Vía El Séptimo Arte por 19 de septiembre de 2014

Lo público muere porque lo privado, con su hambre insaciable, cada vez le come más y más terreno. Como en el salvaje oeste: "Este pueblo (por llamarlo de alguna manera) no es lo suficientemente grande para los dos." Y así las cosas, las indestructibles y muy maléficas fuerzas que gobiernan nuestras vidas han logrado que la afirmación del principio haya pasado a ser un recuerdo borroso de un pasado más... ¿vergonzoso? Ésta es la intención. Han logrado también que no reparemos en dicha tendencia porque, al fin y al cabo, admitámoslo, ya nos va bien así; ya nos gusta ver cómo se recompensa el esfuerzo personal... y de paso se penaliza la vagancia de todos los demás.

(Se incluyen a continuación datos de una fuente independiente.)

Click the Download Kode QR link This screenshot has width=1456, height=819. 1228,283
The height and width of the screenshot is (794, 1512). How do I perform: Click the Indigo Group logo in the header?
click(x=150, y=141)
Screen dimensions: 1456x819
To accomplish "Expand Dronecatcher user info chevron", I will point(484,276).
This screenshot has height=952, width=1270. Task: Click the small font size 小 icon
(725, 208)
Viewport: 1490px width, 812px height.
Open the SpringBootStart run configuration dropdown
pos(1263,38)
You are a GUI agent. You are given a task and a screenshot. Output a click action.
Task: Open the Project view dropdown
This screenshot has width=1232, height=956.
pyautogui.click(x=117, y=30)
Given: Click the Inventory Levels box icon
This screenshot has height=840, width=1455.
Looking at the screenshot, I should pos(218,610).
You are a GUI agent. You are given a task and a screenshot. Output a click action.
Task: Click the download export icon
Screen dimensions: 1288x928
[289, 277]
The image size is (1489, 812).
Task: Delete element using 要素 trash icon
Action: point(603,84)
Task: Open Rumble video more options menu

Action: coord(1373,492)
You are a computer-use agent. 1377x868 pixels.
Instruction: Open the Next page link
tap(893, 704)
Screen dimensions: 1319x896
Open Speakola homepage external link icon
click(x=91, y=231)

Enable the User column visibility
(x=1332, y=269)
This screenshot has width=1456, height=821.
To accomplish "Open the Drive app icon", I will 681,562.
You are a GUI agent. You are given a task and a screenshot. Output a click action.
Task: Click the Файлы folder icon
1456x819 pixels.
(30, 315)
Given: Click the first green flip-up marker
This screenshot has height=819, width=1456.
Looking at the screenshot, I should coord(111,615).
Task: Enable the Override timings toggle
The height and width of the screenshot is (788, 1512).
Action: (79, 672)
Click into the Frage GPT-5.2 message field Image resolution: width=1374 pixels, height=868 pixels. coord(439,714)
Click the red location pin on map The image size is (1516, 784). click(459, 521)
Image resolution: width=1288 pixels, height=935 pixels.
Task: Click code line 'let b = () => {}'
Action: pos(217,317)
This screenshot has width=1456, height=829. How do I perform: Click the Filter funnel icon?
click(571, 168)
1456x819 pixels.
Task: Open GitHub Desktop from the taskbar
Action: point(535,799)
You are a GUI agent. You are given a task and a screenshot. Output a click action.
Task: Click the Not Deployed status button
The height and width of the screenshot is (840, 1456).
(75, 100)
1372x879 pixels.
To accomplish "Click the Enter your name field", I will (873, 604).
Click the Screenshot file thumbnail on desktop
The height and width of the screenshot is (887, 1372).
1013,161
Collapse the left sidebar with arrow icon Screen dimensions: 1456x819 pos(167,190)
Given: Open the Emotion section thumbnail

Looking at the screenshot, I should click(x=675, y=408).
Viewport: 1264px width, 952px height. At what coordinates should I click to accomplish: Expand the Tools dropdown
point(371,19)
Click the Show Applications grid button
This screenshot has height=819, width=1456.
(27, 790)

Cojamos, por ejemplo, el caso de Tickle Cove, antaño orgullosa aldea de pescadores que cada tarde, al volver del mar, podía mirar al resto del mundo por encima del hombro, pues a cada uno de sus habitantes le embargaba la sensación más gratificante del mundo: la de saber que el pan de aquel día (aquel que alimentaría no sólo a su propia persona, sino también a su amada mujer y a los terremotos de sus hijos) se lo había ganado con el sudor saladísimo de su frente. El trabajo, ya se sabe, y por mucho que Rubianes opinara justo lo contrario, es el mejor invento de la historia de la religión: a unos les dignifica; a otros directamente les da una razón para vivir. Pero... ¿qué pasa cuando éste escasea? Pues que los cálculos se van al traste.

La diminuta y apacible localidad costera de Tickle Cove, por mucho que disfruta de su condición de -plácido- aislamiento, no consigue ser inmune a la desolación que arrasa el resto del mundo. Es la crisis, sí. La financiera, la política, la de valores... Terrible. Las inversiones se desvanecen, los recursos naturales escasean, el trabajo (o "las oportunidades-de") se agotan igualmente... Mientras, como no podía ser de otra forma, lo público muere porque lo privado, con su hambre insaciable, cada vez le come más y más terreno. Seguimos en Tickle Cove, por cierto, donde parece que los bancos de pesca también se han secado, y donde no queda otro remedio que vivir de subvenciones. Horror, no se puede caer más bajo.

Por suerte, el cabecilla de dicha comunidad es Brendan Gleeson y, con un poco de suerte, con esto basta. Este remake de la película de mismo título del año 2003 se construye con el mismo espíritu de aquellas comedias ochenteras / noventeras de campiña "brit". De hecho, la propia naturaleza de la historia se presta, como sin quererlo, a tratar, de forma más o menos tangencial, temas con los que dicho cine se ha sentido tradicionalmente muy a gusto. Con el choque entre individualidad y colectividad nos encontramos de nuevo. Lo mejor es que, a pesar de que en un principio puedan dispararse las alarmas, lo cierto es que estamos a años luz de pelmazos del calibre de, pongamos, Ken Loach.

De lo que se trata ahora es, al fin y al cabo, de recrearse en las aventurillas internas de esta Fuenteovejuna cuya amargura epidérmica esconde un buen rollo al que es difícil resistirse. La posibilidad de la apertura de una fábrica en el pueblecito en cuestión hace que cada uno de sus habitantes tome conciencia de algo que habían olvidado: el interés general es exactamente el mismo que el personal. Así, el colectivo al completo se enfrascará en un gran engaño (llámese también seducción) para que un doctor extranjero (requisito fundamental para que la fábrica se instale ahí) se sienta como en casa. El filme de Don McKellar tiene la virtud de dotar lo denso de una ligereza que si bien llama a las puertas de la amnesia, no menos cierto es que ayuda a que todo lo que en él sucede (la comedia y las pinceladas dramáticas; lo creíble y lo increíble) sea sumamente digerible. Agradable, sin duda (más aún cuando Gleeson entra en escena), simpática, también. A ratos, mucho. Así, poco importa el resto de defectos, que los hay, pero hasta éstos consiguen despertar sonrisas. Todos a una, pues.